About this exercise - From the data that follows, copy every line holding the string "selector".

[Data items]
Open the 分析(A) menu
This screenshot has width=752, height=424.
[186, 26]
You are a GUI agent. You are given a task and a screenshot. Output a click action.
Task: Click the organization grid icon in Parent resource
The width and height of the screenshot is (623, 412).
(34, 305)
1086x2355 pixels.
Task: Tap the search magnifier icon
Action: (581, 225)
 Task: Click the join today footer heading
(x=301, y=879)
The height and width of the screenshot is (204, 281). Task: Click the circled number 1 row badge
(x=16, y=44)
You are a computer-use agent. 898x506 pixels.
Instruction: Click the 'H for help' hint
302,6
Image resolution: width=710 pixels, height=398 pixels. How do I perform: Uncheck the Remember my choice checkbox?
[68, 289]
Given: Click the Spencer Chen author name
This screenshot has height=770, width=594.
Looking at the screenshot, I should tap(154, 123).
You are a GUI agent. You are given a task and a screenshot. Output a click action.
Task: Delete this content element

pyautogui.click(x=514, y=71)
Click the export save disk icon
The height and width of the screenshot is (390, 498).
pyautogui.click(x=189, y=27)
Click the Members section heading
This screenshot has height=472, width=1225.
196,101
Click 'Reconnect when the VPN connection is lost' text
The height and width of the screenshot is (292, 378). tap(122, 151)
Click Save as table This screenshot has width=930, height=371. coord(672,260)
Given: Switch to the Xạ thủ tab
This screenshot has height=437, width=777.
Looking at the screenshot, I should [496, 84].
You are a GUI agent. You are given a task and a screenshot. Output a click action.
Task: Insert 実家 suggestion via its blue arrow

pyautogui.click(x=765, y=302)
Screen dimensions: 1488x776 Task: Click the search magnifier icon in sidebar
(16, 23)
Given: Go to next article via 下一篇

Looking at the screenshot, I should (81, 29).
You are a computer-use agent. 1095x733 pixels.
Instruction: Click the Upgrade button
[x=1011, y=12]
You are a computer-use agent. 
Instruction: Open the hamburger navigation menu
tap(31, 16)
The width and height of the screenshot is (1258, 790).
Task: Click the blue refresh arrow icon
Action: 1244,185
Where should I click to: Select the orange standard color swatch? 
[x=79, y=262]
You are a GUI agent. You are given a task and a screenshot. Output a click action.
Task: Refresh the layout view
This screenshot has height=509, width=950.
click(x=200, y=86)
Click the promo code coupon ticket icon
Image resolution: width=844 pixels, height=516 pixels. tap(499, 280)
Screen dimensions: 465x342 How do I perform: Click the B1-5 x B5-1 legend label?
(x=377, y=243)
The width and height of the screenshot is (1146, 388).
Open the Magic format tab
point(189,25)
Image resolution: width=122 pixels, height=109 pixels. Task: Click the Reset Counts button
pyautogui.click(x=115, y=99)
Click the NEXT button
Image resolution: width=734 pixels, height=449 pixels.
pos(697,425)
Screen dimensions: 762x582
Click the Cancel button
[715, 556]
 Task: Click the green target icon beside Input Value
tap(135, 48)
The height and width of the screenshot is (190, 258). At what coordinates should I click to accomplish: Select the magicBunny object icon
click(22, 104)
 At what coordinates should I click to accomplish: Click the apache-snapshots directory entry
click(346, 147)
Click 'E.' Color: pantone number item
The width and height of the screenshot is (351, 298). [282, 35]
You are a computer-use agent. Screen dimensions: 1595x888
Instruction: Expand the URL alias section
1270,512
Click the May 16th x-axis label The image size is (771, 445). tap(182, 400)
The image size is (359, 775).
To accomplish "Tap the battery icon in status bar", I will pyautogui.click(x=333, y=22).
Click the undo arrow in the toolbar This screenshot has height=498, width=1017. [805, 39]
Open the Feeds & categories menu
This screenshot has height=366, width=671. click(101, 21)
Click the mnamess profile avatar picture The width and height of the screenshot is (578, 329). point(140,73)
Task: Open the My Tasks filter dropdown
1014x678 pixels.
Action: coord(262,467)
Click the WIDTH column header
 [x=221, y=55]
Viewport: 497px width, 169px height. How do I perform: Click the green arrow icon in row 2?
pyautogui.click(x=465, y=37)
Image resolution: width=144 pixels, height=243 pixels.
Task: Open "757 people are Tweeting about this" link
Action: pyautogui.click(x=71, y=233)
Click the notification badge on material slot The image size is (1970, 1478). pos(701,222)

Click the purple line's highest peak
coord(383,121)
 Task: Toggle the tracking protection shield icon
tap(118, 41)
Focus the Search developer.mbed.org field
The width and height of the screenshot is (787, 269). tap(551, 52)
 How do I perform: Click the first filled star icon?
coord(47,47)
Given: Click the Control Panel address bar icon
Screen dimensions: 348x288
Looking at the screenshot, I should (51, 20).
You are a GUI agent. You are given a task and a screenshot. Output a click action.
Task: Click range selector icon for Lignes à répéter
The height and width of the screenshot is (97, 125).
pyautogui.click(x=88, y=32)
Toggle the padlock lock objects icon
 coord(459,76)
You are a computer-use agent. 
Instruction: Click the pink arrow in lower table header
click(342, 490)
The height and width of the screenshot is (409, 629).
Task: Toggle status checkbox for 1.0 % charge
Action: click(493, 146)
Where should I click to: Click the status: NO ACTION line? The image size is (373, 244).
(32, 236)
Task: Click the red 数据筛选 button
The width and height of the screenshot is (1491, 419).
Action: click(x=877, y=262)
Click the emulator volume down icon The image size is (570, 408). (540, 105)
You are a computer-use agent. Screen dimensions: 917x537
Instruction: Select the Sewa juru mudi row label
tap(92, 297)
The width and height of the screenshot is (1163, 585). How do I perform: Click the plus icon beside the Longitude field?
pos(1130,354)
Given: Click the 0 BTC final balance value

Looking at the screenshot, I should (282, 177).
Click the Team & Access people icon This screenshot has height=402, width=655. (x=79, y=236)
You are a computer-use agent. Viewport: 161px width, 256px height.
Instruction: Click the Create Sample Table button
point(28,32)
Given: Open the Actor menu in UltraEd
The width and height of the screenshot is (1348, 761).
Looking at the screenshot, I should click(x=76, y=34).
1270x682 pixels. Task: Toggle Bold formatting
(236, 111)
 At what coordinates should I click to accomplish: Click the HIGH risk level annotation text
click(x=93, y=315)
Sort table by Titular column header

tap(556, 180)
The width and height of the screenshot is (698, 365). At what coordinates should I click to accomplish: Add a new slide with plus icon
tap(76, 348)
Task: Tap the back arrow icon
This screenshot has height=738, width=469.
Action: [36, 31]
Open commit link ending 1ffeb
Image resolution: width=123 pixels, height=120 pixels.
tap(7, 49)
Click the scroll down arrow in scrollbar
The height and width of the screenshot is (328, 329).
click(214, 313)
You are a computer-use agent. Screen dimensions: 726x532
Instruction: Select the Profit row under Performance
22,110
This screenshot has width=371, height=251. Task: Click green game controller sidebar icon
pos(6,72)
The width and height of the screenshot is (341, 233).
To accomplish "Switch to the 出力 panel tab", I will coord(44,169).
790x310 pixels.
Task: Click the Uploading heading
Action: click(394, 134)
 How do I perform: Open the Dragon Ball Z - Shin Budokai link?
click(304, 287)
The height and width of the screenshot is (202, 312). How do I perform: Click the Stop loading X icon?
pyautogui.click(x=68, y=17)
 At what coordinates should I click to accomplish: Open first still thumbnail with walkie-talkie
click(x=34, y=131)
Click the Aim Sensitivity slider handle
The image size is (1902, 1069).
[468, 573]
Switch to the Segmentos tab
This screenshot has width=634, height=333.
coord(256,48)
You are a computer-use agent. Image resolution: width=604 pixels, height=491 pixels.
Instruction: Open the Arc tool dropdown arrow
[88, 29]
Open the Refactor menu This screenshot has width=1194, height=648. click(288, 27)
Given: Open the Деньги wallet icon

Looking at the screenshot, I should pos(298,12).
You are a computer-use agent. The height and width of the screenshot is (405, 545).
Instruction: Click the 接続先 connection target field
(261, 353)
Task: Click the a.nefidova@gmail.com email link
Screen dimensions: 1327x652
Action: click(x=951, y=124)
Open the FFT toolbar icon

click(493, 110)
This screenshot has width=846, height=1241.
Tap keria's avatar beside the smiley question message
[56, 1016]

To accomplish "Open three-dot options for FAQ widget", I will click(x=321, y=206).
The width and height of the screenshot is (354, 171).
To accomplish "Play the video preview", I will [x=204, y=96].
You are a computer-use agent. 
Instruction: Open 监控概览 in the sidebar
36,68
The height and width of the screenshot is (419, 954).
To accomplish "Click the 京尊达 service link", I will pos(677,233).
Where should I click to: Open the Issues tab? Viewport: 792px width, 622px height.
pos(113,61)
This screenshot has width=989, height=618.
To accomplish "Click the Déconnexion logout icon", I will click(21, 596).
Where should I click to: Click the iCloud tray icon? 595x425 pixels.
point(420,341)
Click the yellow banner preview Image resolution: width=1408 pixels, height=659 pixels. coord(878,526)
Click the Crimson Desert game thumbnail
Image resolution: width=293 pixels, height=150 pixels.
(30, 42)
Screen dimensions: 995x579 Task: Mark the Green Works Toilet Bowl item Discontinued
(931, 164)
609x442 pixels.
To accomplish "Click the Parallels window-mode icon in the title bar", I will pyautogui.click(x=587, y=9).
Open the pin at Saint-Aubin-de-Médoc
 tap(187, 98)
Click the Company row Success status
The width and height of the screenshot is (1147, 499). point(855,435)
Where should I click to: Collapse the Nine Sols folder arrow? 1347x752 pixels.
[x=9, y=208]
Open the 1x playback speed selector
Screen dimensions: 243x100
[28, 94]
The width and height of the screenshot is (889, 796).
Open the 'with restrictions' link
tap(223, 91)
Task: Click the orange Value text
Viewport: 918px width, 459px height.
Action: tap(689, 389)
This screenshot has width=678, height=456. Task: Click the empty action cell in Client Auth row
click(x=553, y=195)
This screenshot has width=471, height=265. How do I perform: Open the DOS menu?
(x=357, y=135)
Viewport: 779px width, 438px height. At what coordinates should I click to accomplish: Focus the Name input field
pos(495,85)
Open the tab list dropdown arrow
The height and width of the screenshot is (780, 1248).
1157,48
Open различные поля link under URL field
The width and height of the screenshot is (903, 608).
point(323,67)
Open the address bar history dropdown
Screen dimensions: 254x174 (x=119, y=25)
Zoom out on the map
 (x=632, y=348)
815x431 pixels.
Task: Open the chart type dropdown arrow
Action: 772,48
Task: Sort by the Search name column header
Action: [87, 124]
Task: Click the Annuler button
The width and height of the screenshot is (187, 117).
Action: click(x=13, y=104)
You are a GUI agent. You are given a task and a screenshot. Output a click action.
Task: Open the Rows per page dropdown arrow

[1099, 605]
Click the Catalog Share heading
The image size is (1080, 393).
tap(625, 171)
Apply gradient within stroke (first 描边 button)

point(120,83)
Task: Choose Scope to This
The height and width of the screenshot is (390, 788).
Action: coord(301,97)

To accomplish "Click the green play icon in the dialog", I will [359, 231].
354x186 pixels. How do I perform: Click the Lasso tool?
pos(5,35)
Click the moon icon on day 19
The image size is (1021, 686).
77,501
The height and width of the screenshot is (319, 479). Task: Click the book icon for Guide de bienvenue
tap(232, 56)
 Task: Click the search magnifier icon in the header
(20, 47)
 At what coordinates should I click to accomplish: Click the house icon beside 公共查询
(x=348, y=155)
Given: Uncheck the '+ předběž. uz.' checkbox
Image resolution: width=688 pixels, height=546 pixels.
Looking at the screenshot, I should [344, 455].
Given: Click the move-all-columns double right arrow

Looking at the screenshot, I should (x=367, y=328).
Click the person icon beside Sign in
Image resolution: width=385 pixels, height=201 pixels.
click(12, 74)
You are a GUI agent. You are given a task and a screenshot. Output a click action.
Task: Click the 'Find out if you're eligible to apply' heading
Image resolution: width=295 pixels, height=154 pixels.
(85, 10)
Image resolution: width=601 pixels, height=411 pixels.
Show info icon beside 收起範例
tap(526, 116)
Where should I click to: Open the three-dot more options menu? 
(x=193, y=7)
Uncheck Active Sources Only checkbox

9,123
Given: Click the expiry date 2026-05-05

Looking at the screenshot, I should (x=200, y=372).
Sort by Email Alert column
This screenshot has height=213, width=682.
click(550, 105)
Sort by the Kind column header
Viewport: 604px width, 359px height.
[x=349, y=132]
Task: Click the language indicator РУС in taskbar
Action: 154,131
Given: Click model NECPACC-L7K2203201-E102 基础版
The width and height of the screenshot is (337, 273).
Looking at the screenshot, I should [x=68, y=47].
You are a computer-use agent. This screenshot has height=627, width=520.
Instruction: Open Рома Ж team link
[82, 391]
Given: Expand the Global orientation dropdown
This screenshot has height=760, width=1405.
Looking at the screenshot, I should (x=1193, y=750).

Task result -
Task: Click range selector icon for Lignes à répéter
Open the 1x playback speed selector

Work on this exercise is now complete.